Not really. It's only true if the bits are uncorrelated, and you can acquire additional bits of information. I don't see how you can go from "this guy on the internet lives near Albuquerque, New Mexico" to "this guy is Walter Hartwell White, and lives at 308 Negra Arroyo Lane, Albuquerque, New Mexico, 87104" without massive opsec failures.
If you want to extend the analogy, Gus Fring's threat model for RFP contractors at the superlab required flying people into the United States and driving them for days before reaching the final destination. i.e. If you aren't selected for the final proposal, the most you should know is the lab is "somewhere reachable by driving from the United States".
Locating the superlab to within 800 miles would break Gus' threat model.
Combined with the information the police have, which is that a new form of "blue meth" is spreading across the American southwest, a reasonable conclusion would be that the "underground superlab" is where the meth is being manufactured. It's independent corrobation of a major manufacturing operation occurring in the United States in the exact region where a new drug is taking off.
This is useful, since it helps rule out the meth being smuggled in from Mexico. It also makes the lab a high priority target, because a DEA agent investigating doesn't need to liaise with a foreign government, and you can secure a domestic prosecution + American prison time instead of attempting to extradite the cooks.
It also allows me to send a detailed memo about the superlab to ASAC Schrader's office in Albuquerque telling him about a threat in his jurisdiction, rather than circulating a brief summary about this superlab in the weekly intelligence briefing sent to all high-ranking DEA officials they probably don't read.
You can plot the timestamps of every message, read receipt and emoji reaction, which gives you the timezone and hints at work schedule, commute duration and vacations.

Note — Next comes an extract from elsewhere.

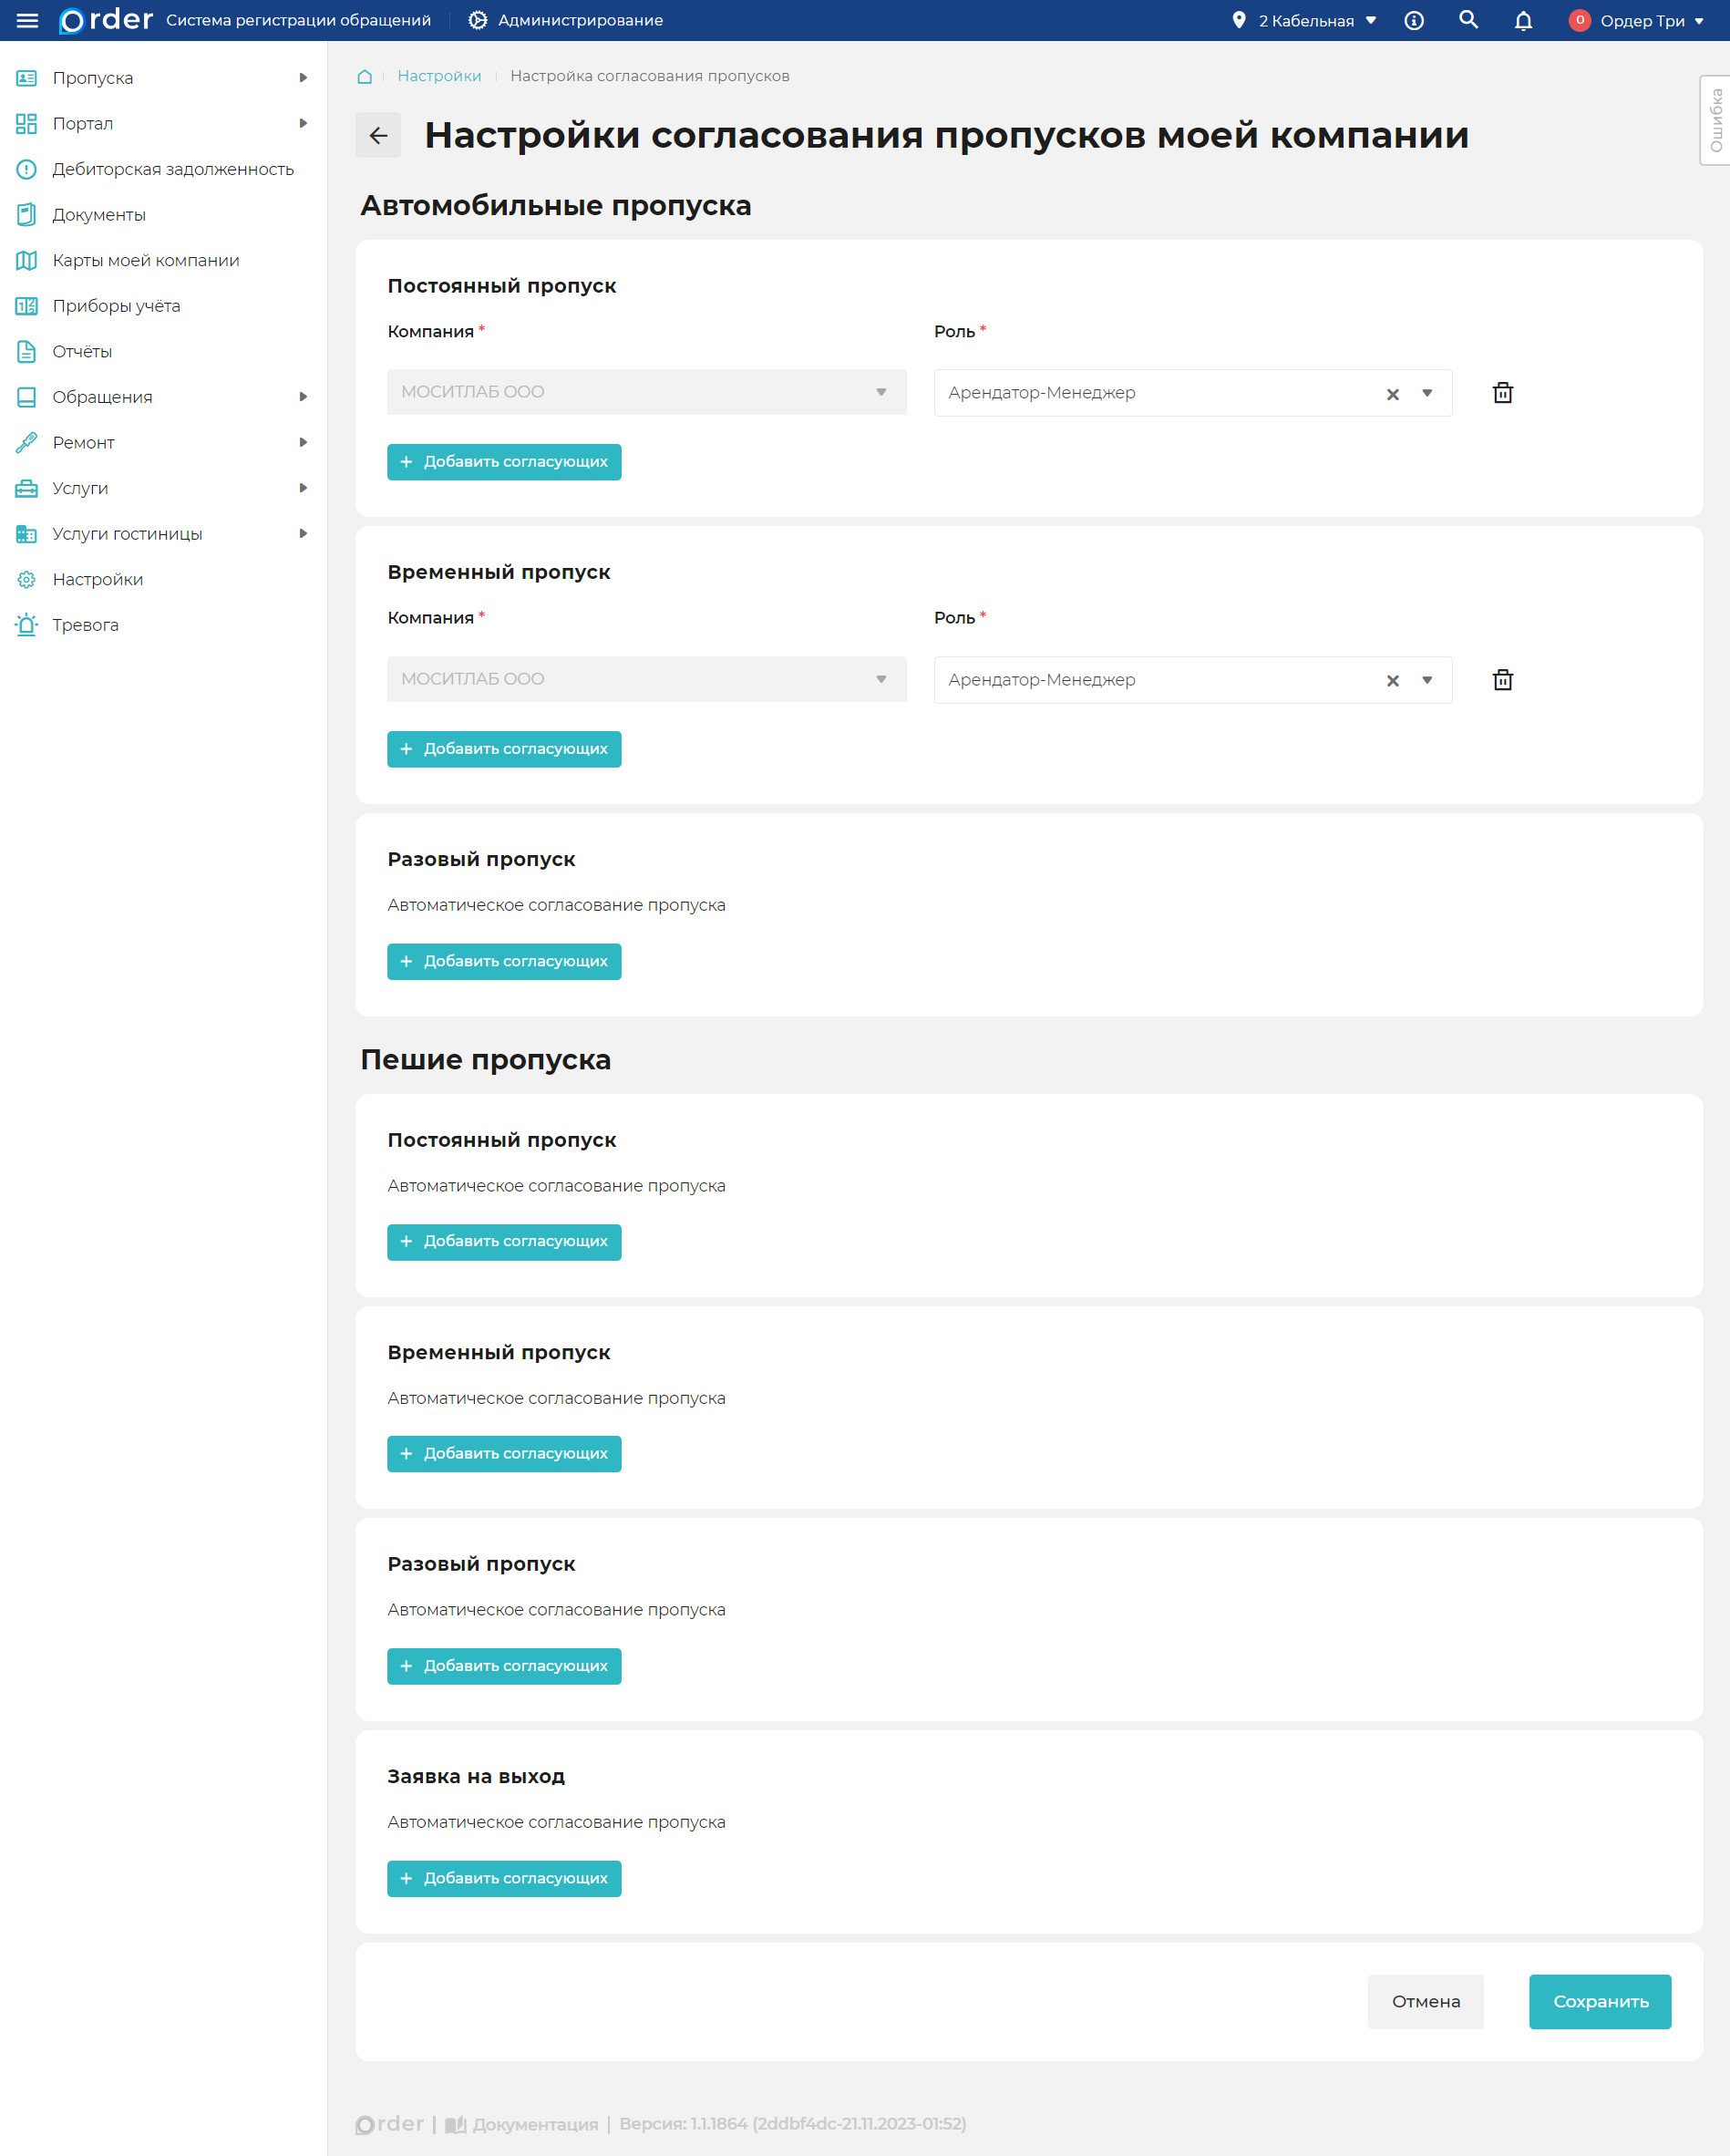Expand the Ордер Три user menu
This screenshot has width=1730, height=2156.
(1640, 21)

Often people will post photos or have profile pictures.
Say you have a photo taken at a random mcdonalds. That'd be 36'000 locations. Imagine cloudflare location and timezone help you narrow it down to new mexico. That's 80 locations. Small enough that you can look at every single one using street view and check where the photo actually was taken.
Now you can subpoena the McDonald's cctv footage and figure out who sent that picture.
You can almost certainly narrow down the McDonalds with a wide variety of things - this example is fairly contrived.
If you can see outside of the McDonalds for street view to be usable, you're almost certainly able to determine what country it is in, and potentially the exact location, depending on what is visible outside.
If it's a picture that shows the menu, well, street view isn't likely to be super useful, but you'd have a trivial time figuring out what country it is in at that point - menus vary from country to country, even when they are still in English.
New Mexico has relatively few McDonald's restaurants because New Mexico has a fairly low population - only 2.1m for the whole state. With that in mind, it seems unlikely that that Cloudflare has a close enough POP for you to be able to specifically decide it's NM.
If I can see enough for Street View to be able to confirm location, it seems like I can just search via the data there and get far more narrowed down results. If I can see a Burger King and a Best Buy outside from the picture, I can just use one of the many mapping services with APIs to get a list of all McDonalds locations within a tenth of a mile of a Burger King and Best Buy and look through a smaller list. If I'm confident of the time zone, like you suggest we should be able to be, then that's an even smaller list.
I'm not saying this attack is useless by any means, but I don't see a world where the sharing of the pictures to begin with isn't the most significant opsec failure and doesn't open you up to being de-anonymized in a myriad of other ways.
>Often people will post photos or have profile pictures.
>Say you have a photo taken at a random mcdonalds. That'd be 36'000 locations. Imagine cloudflare location and timezone help you narrow it down to new mexico. That's 80 locations. Small enough that you can look at every single one using street view and check where the photo actually was taken.
Sounds like the bigger opsec failure is posting the pictures, and the leaking the cloudflare POP only makes the search slightly easier.
Repeat the attack daily for a few weeks and you might get a pattern of movement. Of course if the target hasn’t left their general area then this won’t help. But if you’re a nation state watching a target move between multiple international locations, you could match this up with passport travel data to significantly reduce the anonymity set.
Seems contrived. What type of a person cares about deanonymization attacks and nation-states trying to find him, but doesn't have an always-on VPN? Even without this attack, not using a VPN means you're 1 wrong click/tap away (if you accidentally clicked on a link) from leaking your IP.
Right, agreed that VPN is the primary mitigation against this from a user perspective. But opsec is hard, especially when the attack can be triggered by a notification when the victim might not be expecting it and might not have VPN enabled (e.g. maybe they only enable VPN when using Discord).
(But notifications are already a bad idea for opsec anyway.)
That's why the attack is contrived. If you have poor opsec you don't need need this attack at all. You can probably get the victim's exact IP by getting him to click on a link, or sending him an email. If he has good opsec he's going to be using a VPN that renders this attack useless. For this attack to be valuable you need a guy who has such good opsec that you can't get his location any other way, but for whatever reason isn't using an always-online VPN.